By 1807, a sufficient
number in Parliament supported Wilberforce that the British Government mandated
abolishment of the trading of slaves. In 1833, Parliament enacted further
legislation freeing all slaves found under the British flag. By this time,
Wilberforce had become Britain’s retired Elder Statesman, and it was with a
tear-streaked face that the elderly abolitionist listened quietly as friends
read him the exciting news stating that Parliament had finally passed the
anti-slavery legislation.
Wilberforce died shortly
thereafter, after investing his life in causes that he deeply believed renewed
society. In 1802, he helped organize the Society for the Suppression of Vice.
He cooperated with holiness reformer Hannah More in the Association for the
Better Observance of Sunday, also a member of the Clapham Community. He
associated closely with the Royal Society for the Prevention of Cruelty to
Animals. Throughout his long public career, William Wilberforce encouraged
Christian missionaries to serve in India.
His 1825 retirement from
public political life was followed by his death on July 29, 1833, very shortly
after Britain’s House of Commons freed all slaves under the British flag.
William Wilberforce left a
shining example of faith and piety for all to follow. He modeled a role for Christians
of all times, especially those willing to invest time and talents in sharing
God with others. Wilberforce honored others with the same acceptance he sought
for himself, and the world has not forgotten.
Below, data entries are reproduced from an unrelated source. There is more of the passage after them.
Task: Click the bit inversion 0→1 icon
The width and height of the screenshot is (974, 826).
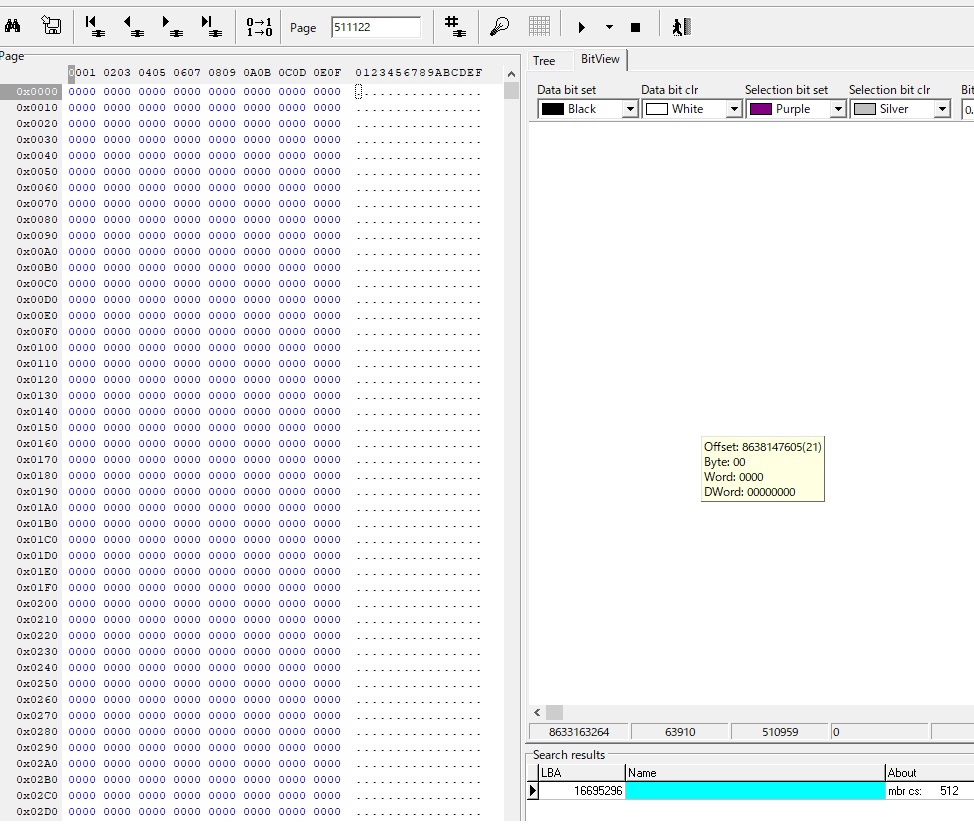Action: [259, 27]
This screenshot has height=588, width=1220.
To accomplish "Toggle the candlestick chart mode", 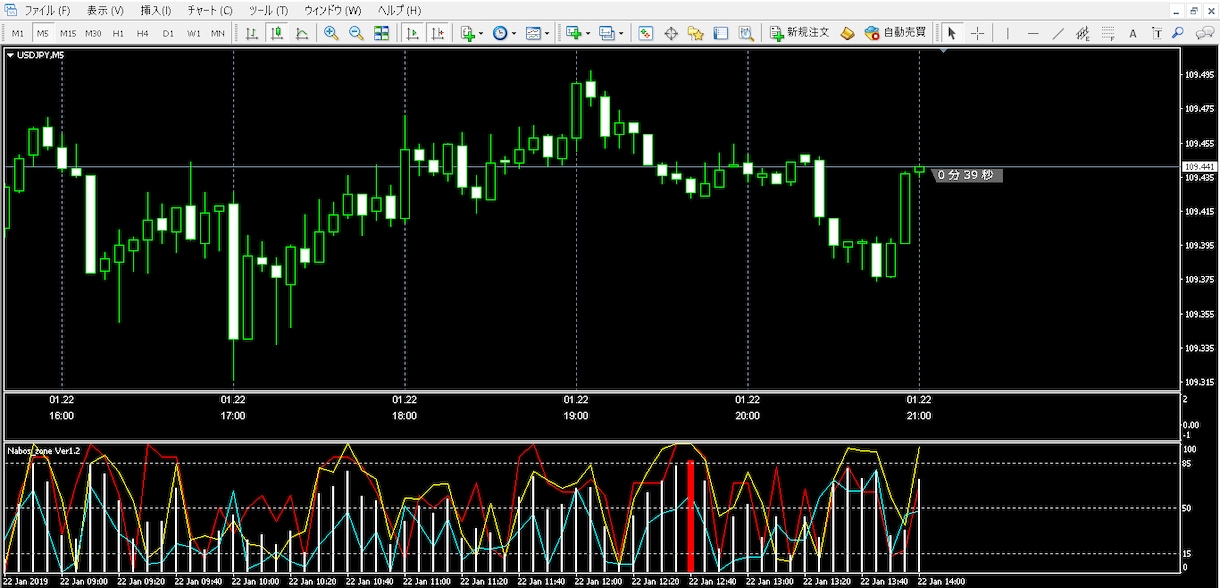I will tap(277, 33).
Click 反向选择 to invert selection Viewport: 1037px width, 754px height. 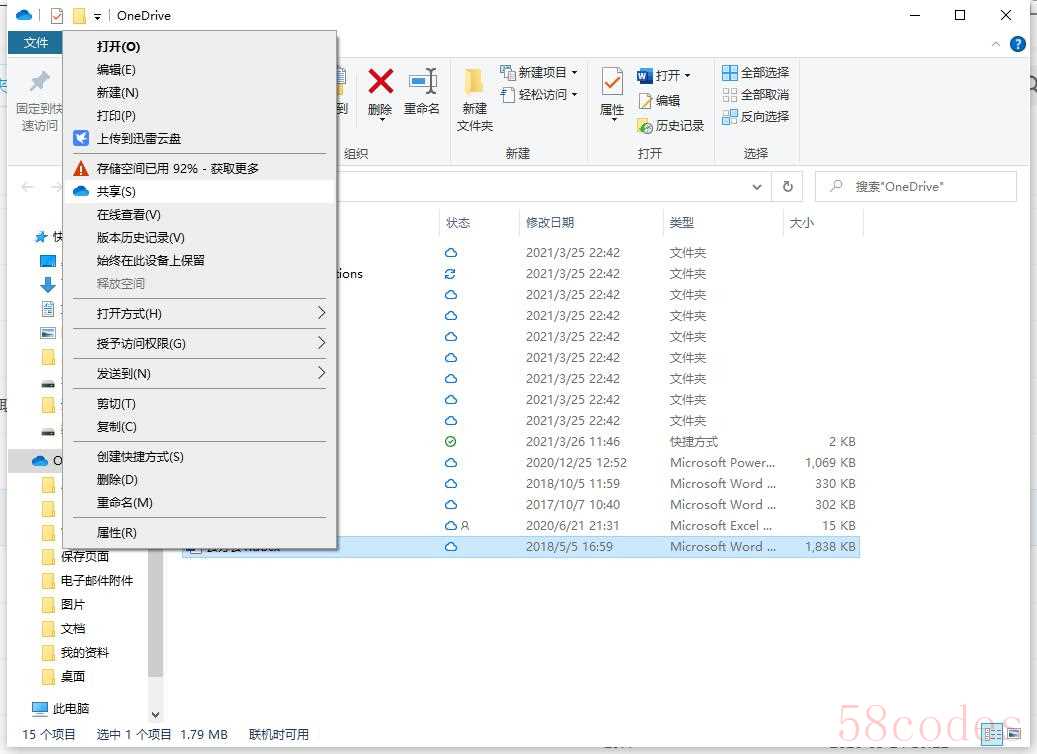[755, 116]
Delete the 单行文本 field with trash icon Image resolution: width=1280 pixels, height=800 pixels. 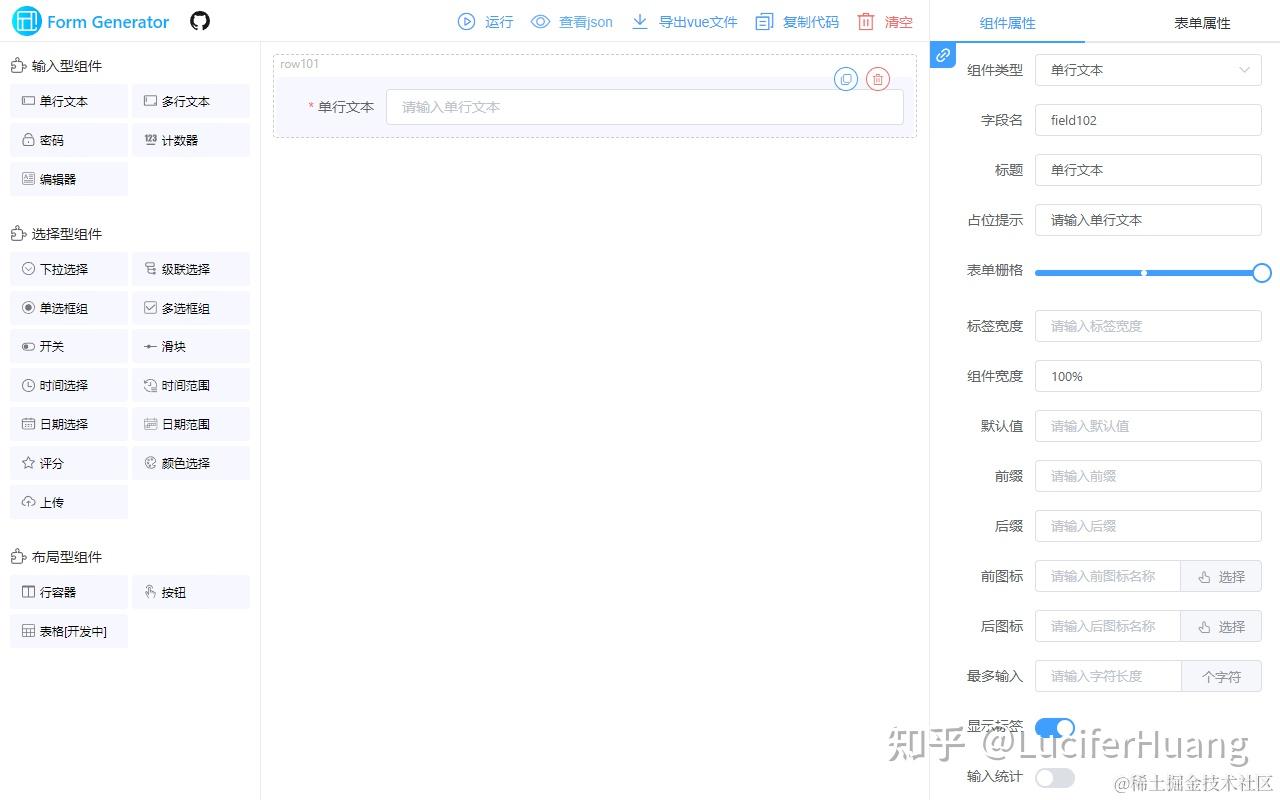click(877, 79)
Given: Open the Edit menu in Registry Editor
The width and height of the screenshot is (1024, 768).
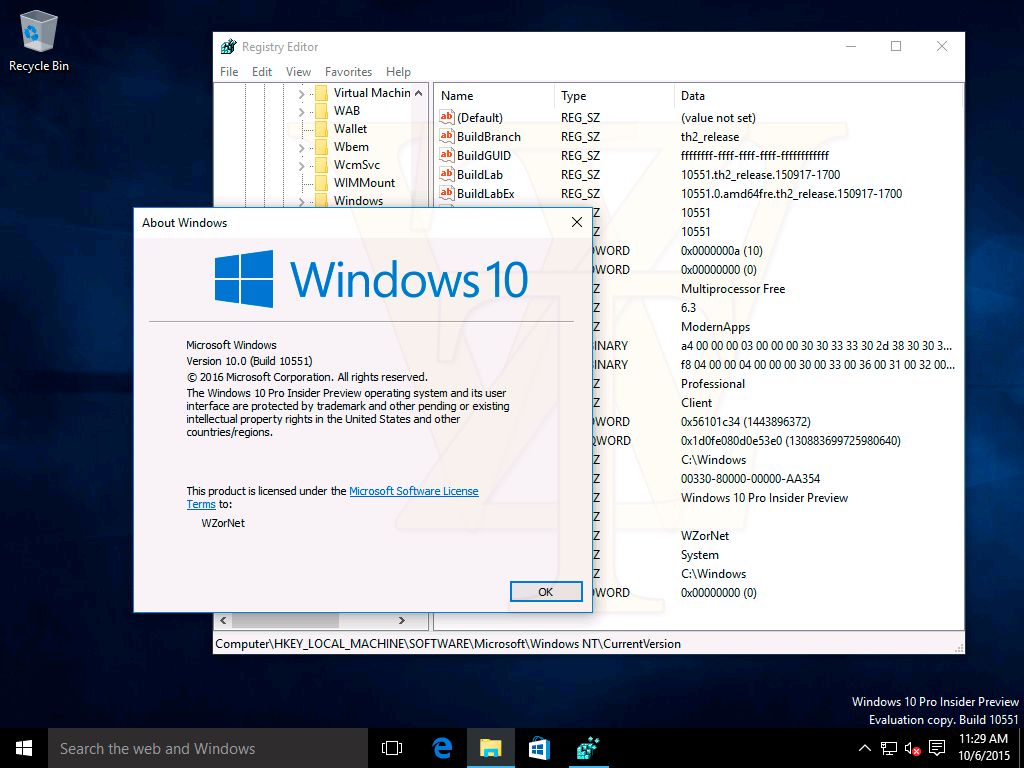Looking at the screenshot, I should click(x=262, y=72).
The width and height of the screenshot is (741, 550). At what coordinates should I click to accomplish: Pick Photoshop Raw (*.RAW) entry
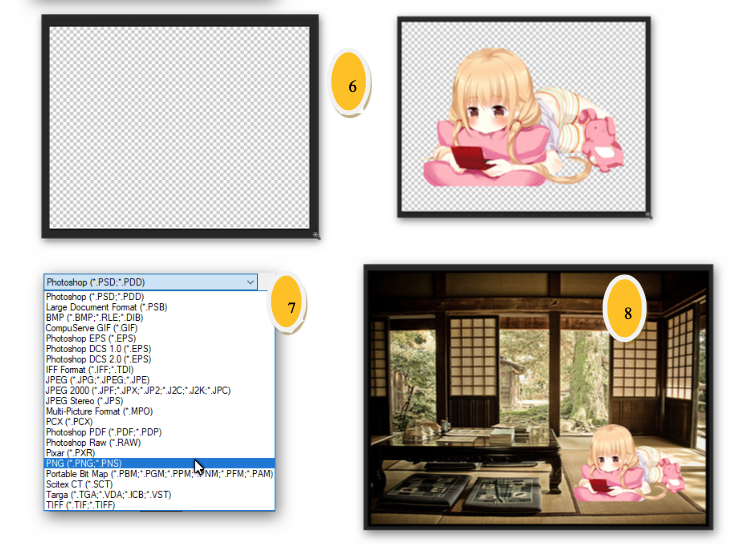click(95, 443)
Tourists still visit
Wilberforce’s burial plot in Westminster Abbey where his remains lay adjacent
to his life-long friend, William Pitt:
... In an age and country fertile in great and good men,
He was among the foremost of those who fixed the
character of their times
Because to high and various talents
To warm benevolence, and to universal candour,
He added the abiding eloquence of a Christian life … 5
_____
1 William Hague, William Wilberforce, The Life of the
Great Anti-Slave Campaigner. (Orlando: Harcourt, Inc., 2007), p. 78.
2 Hague, p. 82.
3 Hague, p. 88.
4 Tomkins, Stephen The Clapham Sect: How Wilberforce’s
circle changed Britain (Oxford: Lion, 2010), p1.
5 Eric Metaxas. Amazing Grace, William Wilberforce and
the Heroic Campaign to End Slavery. (San Francisco: HarperCollins, 2007), p.
278, lines from “To the Memory of William Wilberforce”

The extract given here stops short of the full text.